Changing stroke rehab and research worldwide now.Time is Brain! trillions and trillions of neurons that DIE each day because there are NO effective hyperacute therapies besides tPA(only 12% effective). I have 523 posts on hyperacute therapy, enough for researchers to spend decades proving them out. These are my personal ideas and blog on stroke rehabilitation and stroke research. Do not attempt any of these without checking with your medical provider. Unless you join me in agitating, when you need these therapies they won't be there.

What this blog is for:

My blog is not to help survivors recover, it is to have the 10 million yearly stroke survivors light fires underneath their doctors, stroke hospitals and stroke researchers to get stroke solved. 100% recovery. The stroke medical world is completely failing at that goal, they don't even have it as a goal. Shortly after getting out of the hospital and getting NO information on the process or protocols of stroke rehabilitation and recovery I started searching on the internet and found that no other survivor received useful information. This is an attempt to cover all stroke rehabilitation information that should be readily available to survivors so they can talk with informed knowledge to their medical staff. It lays out what needs to be done to get stroke survivors closer to 100% recovery. It's quite disgusting that this information is not available from every stroke association and doctors group.

Monday, July 7, 2025

Non-linear relationship between the dietary inflammatory index and stroke risk in metabolically healthy obese individuals: an analysis of NHANES 1999-2023 data

 Didn't your competent? doctor create a protocol on this years ago? NO? So, you don't have a functioning stroke doctor, do you?

You can estimate yours here: 

Dietary inflammatory index calculator

Unless you think your doctor knows how to do this.

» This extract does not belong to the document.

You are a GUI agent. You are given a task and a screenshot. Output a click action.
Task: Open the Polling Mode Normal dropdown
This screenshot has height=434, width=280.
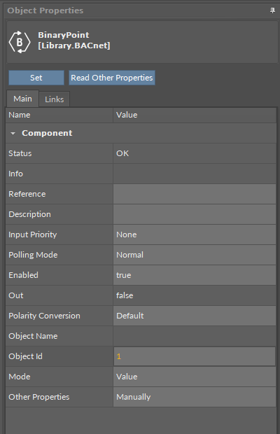pyautogui.click(x=195, y=255)
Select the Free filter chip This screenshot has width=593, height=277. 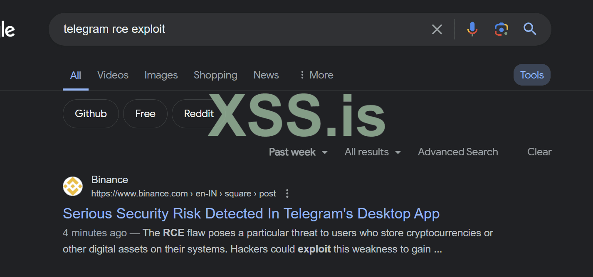145,114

  • dietary inflammatory index (5 posts to Aril 2016)
  • Non-linear relationship between the dietary inflammatory index and stroke risk in metabolically healthy obese individuals: an analysis of NHANES 1999-2023 data


    Background Studies on the relationship between  the dietary inflammatory index (DII) and stroke risk in metabolically healthy obese (MHO) individuals are limited. This study aimed to explore the association between DII and stroke risk in MHO individuals, using data from the National Health and Nutrition Examination Survey (NHANES) 1999-2023. Methods We performed a cross-sectional analysis of the NHANES, including 9872 MHO adults—defined as having a body mass index (BMI) ≥ 30 kg/m ² and no more than three metabolic abnormalities. Dietary intake was collected through 24-h recalls and weighted by the corresponding inflammatory effect coefficients, the sum of these weighted values yielded each participant’s DII score. Stroke status was ascertained from self-reported physician diagnosis recorded in the same survey cycle. Survey-weighted logistic regression and restricted cubic splines evaluated the DII–stroke association, while model performance was quantified with the area under the receiver operating characteristic (ROC) curve and decision-curve analysis (DCA). Results A significant non-linear relationship was observed between DII and stroke risk. Below a DII score of 2.0, each 1-unit increase in DII was associated with a 32% higher stroke risk (OR: 1.32, 95% CI: 1.04–1.66; p = 0.02). Above this threshold, each 1-unit increase in DII was associated with a 38% reduction in stroke risk (OR: 0.62, 95% CI: 0.44–0.89; p = 0.01). The model’s predictive performance showed an AUC of 0.801 for the fully adjusted model. Conclusion This study demonstrated a non-linear relationship between DII and stroke risk in MHO individuals, with a threshold effect at DII = 2.0. The DII may serve as a valuable predictor of stroke risk and guide dietary interventions in this population.